Mit La boca del lobo (Der Rachen des Wolfes 1988) ist Francisco Lombardi der erste peruanische Filmemacher, der sich mit dem Thema der Gewalt und des schmutzigen Krieges, der Peru Anfang der Achtziger an den Rand des Abgrundes brachte, auseinander setzt. Der Film spielt in Ayacucho in den Jahren zwischen 1980 bis 1983, als der Terror des ‘Leuchtenden Pfades’ beginnt, und dringt in das Spannungsfeld zwischen den verfeindeten Parteien ein, wobei er die Verbrecher beider Seiten gleichermaßen angreift. Das Drehbuch entstand in Zusammenarbeit mit den Sozialwissenschaftlern Carlos Iván Degregori und Gustavo Gorriti, den bedeutendsten Sendero-Experten des Landes.
Mit Caídos del cielo (Vom Himmel gefallen 1990) beschäftigt sich Lombardi mit dem Überlebenskampf in den Zeiten des Neoliberalismus: ein erschütterndes und trauriges Besinnen auf Leben und Tod, auf Hoffnungslosigkeit und den Verlust von Träumen. Der Film wurde in Kanada (Grand Prize of the Americas), Belgien (Luis Buñuel Preis) und Spanien (Goya-Preis für den Besten Film) ausgezeichnet.

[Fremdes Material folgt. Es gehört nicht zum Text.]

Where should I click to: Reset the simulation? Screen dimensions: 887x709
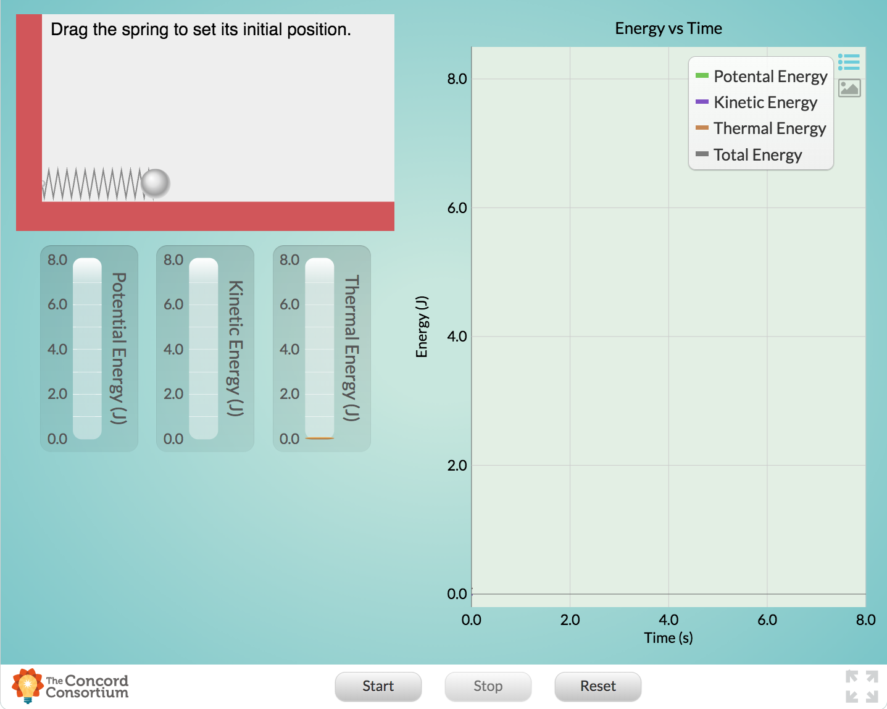(x=597, y=686)
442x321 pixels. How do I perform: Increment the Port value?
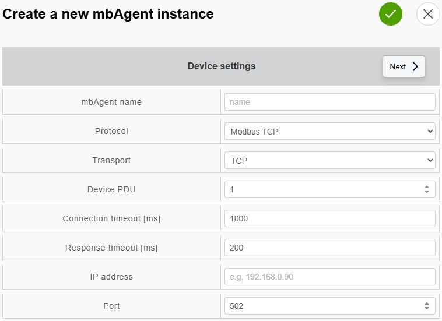coord(427,304)
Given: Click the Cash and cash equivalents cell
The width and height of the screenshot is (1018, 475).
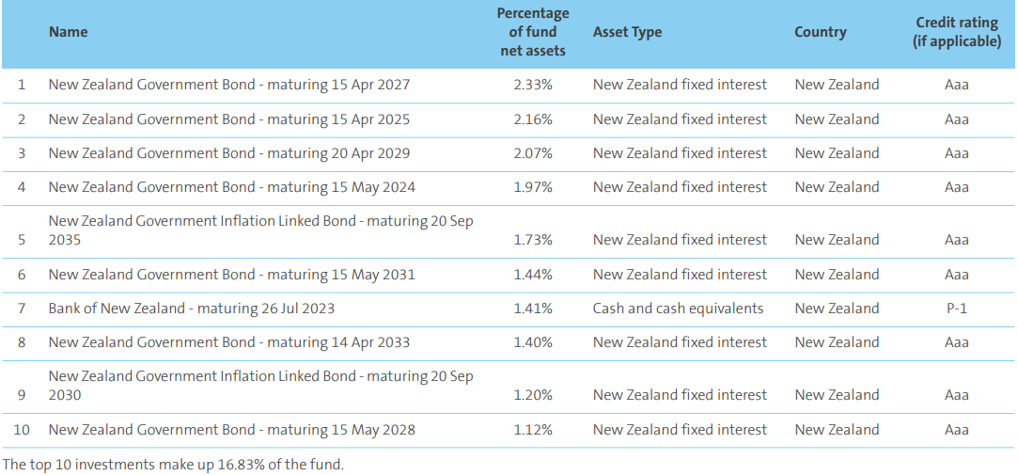Looking at the screenshot, I should click(678, 309).
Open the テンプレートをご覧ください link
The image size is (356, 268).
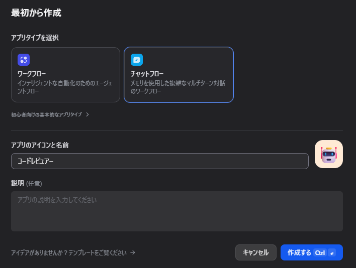click(69, 253)
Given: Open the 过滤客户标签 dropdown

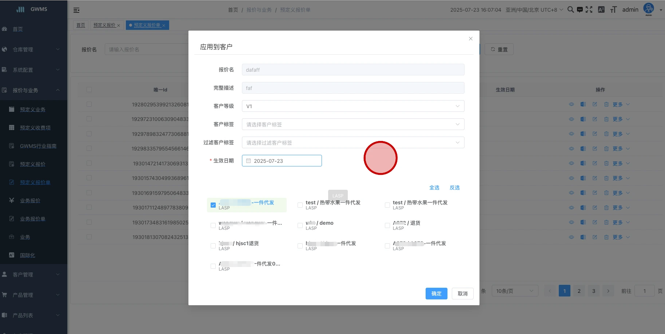Looking at the screenshot, I should point(353,143).
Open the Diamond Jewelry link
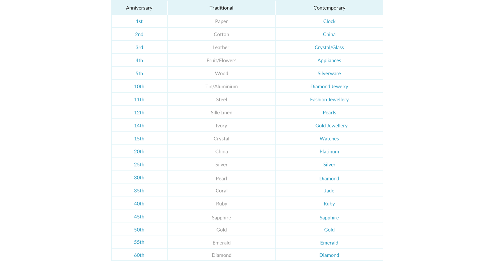The height and width of the screenshot is (261, 495). pos(329,86)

1994 dreht er Sin compasión (Ohne Erbarmen) frei nach Dostojewskis ‘Schuld und Sühne’, der in Cannes gezeigt wird.
Zwei Jahre später ensteht Bajo la piel (Unter die Haut), ein Film um eine Mordserie in einer kleinen peruanischen Provinzstadt, der den Geist der präkolumbischen Moche-Kultur mit Edgar-Allan-Poe-Geschichten zu einem unheimlichen Thriller vermischt.
Bei No se lo digas a nadie (Sag es niemandem weiter), der beim CineLatino 2000 gezeigt wurde, beschäftigt sich der peruanische Regisseur mit einem ganz anderen Thema: dem Doppelleben, das ein Junge aus der Oberschicht in Lima führt. Der Film, auch eine literarische Verfilmung, nach dem gleichnamigen Roman von Jaime Bayly, handelt von Homosexualität, Geschlechterverhältnissen und Machismo.

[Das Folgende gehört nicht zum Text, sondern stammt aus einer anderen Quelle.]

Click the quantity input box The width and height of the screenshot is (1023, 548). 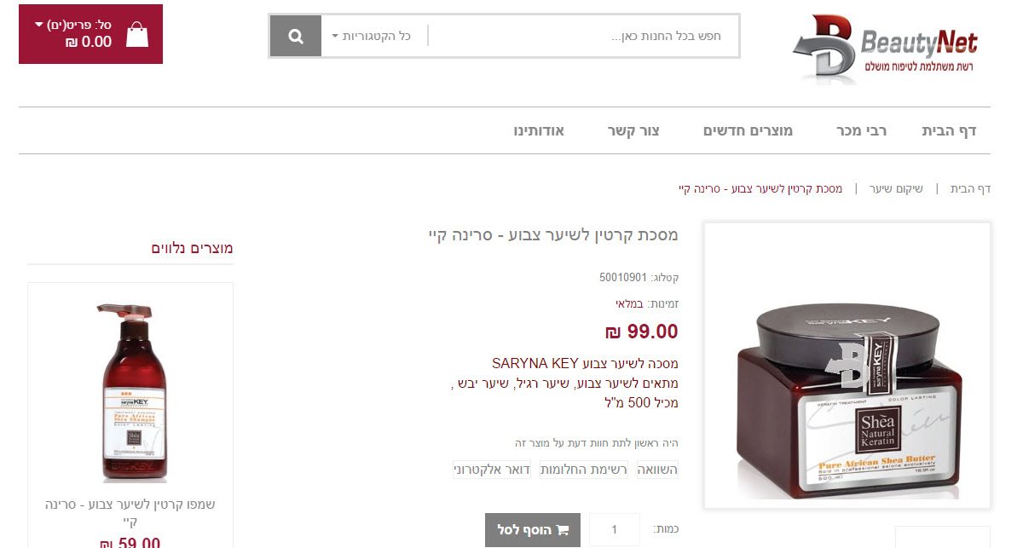pos(615,530)
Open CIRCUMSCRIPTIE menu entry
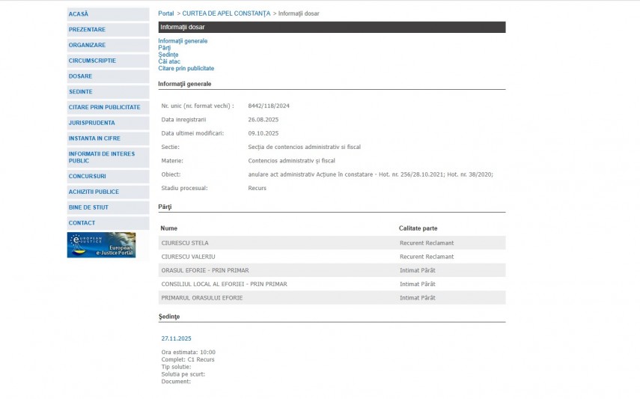Image resolution: width=640 pixels, height=399 pixels. (92, 61)
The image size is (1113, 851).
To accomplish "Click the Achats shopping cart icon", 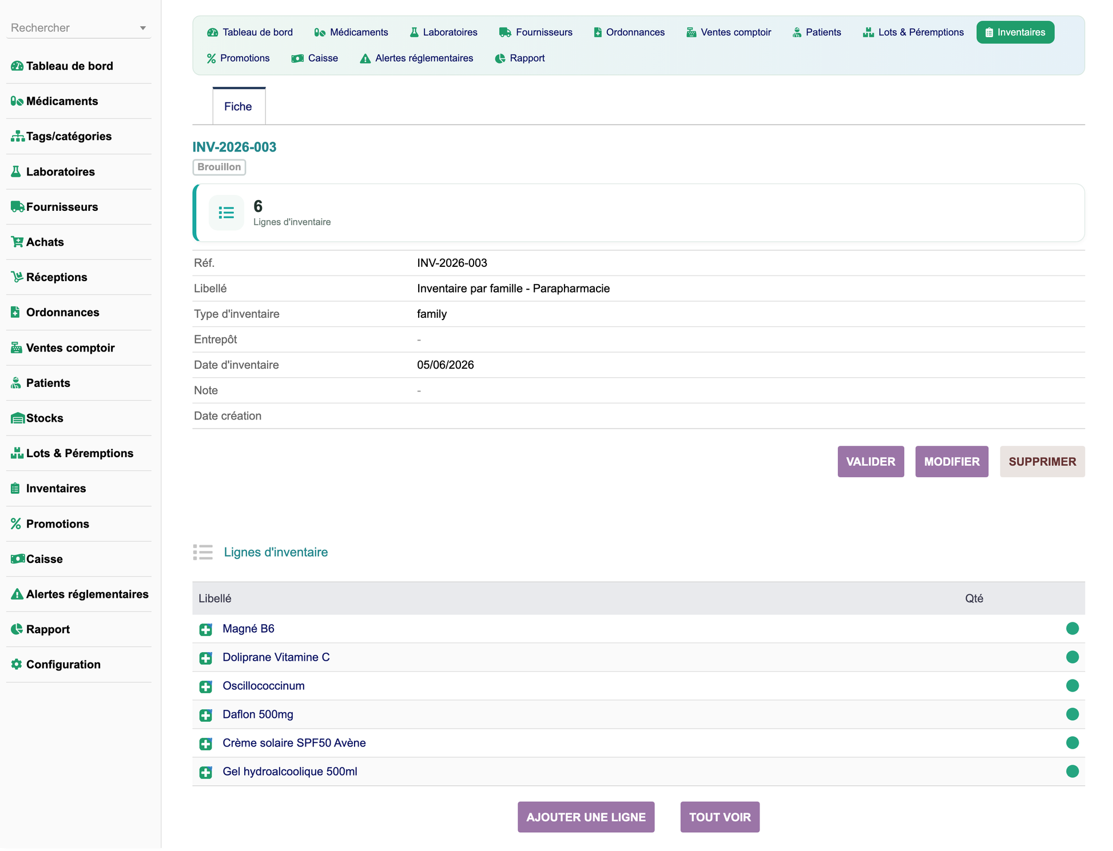I will [17, 242].
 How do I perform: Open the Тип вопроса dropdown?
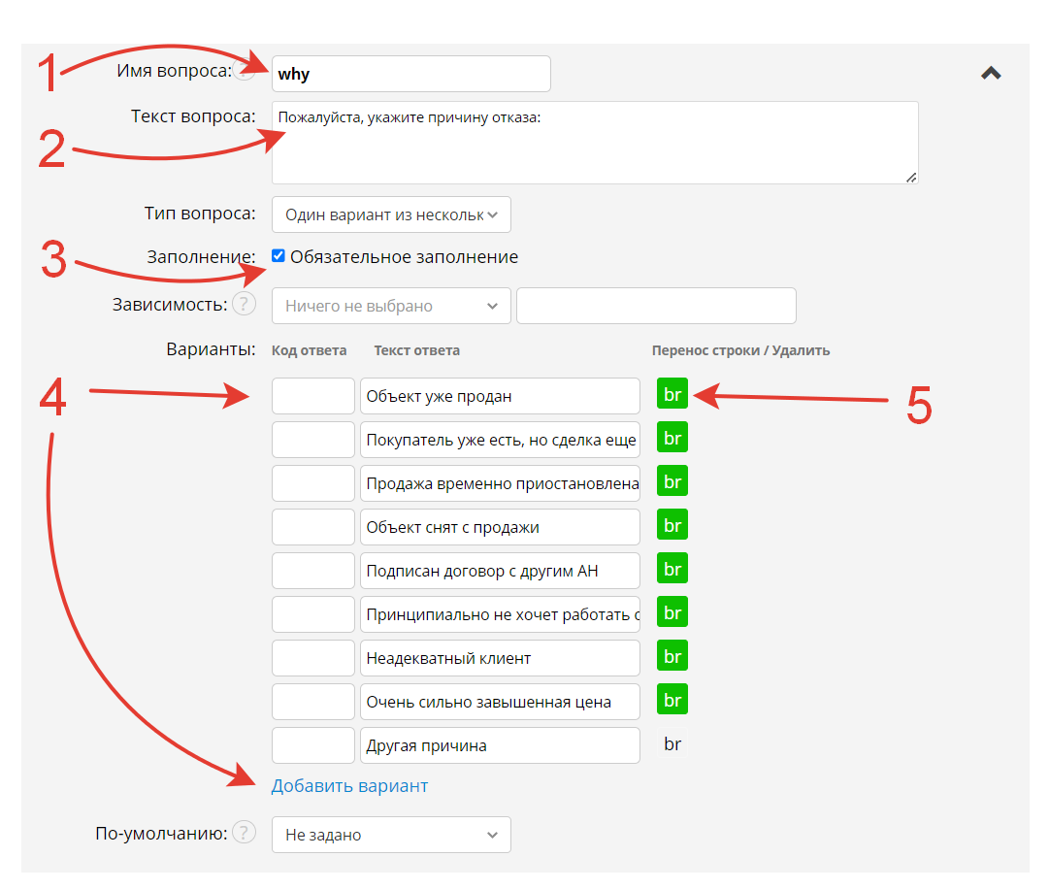(391, 214)
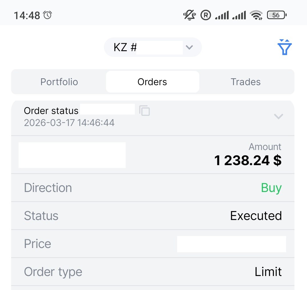
Task: Tap the muted notifications bell icon
Action: (x=189, y=15)
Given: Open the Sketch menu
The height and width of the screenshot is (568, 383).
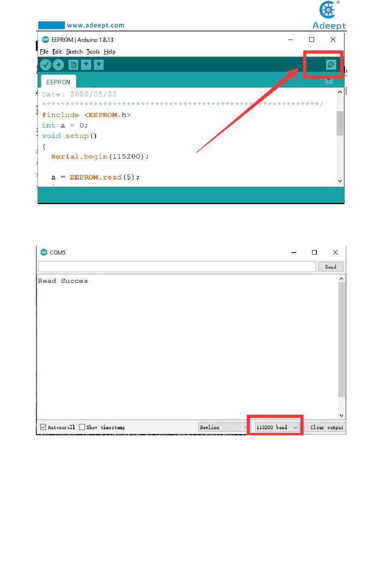Looking at the screenshot, I should tap(74, 52).
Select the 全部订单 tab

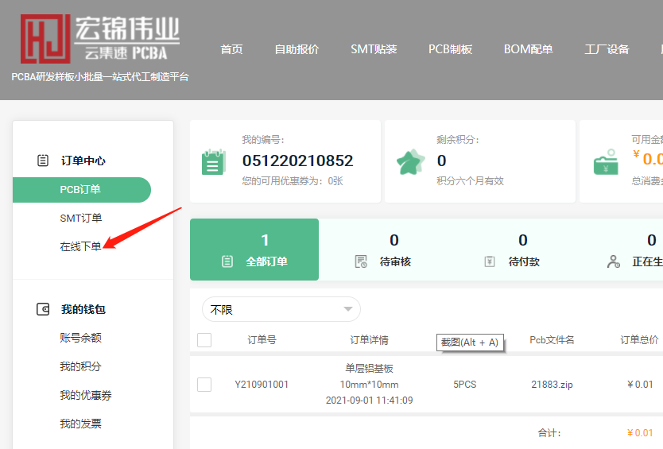(x=254, y=250)
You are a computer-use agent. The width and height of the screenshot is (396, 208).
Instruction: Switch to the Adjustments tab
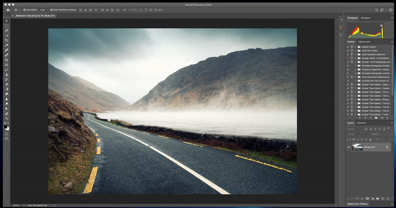tap(364, 42)
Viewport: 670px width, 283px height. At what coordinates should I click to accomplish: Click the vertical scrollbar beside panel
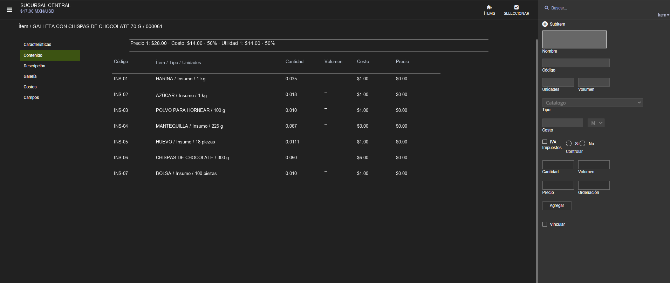pos(536,161)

28 Jahre nachdem Mario Vargas Llosa seinen eigenen Roman ‘Pantaleón y las visitadoras’ (Der Hauptmann und sein Frauenbatallion) verfilmte - sein erster und letzter Film -, wagt sich Francisco Lombardi 1999 an diese literarische Vorlage. Sein Film erzählt die Geschichte eines peruanischen Hauptmannes, der mit dem Sonderauftrag betraut wird, einen Trupp Prostituierter durch den Amazonasdschungel von Militärlager zu Militärlager zu führen. Die Beschäftigung mit dem Militärwesen erfolgt diesmal als Satire.
Lombardis letzter Film Tinta roja (Rote Tinte) hat als literarische Vorlage den Roman des jungen chilenischen Schriftstellers Alberto Fuguet. In ihm wird die Geschichte eines jungen Autoren erzählt, der sich als Journalist in der Boulevardpresse durchboxen muss und dabei seine anfängliche Unschuld verliert.
Mit dieser Reihe möchte CineLatino die Laufbahn Francisco Lombardis anerkennen, indem wir sie dem deutschen Publikum näher bringen. Die Literaturverfilmungen der Romane von Vargas Llosa werden im Videoformat im Rahmen eines Diskussionsforums über Film und Literatur zusammen mit dem Romanischen Seminar der Universität Tübingen gezeigt.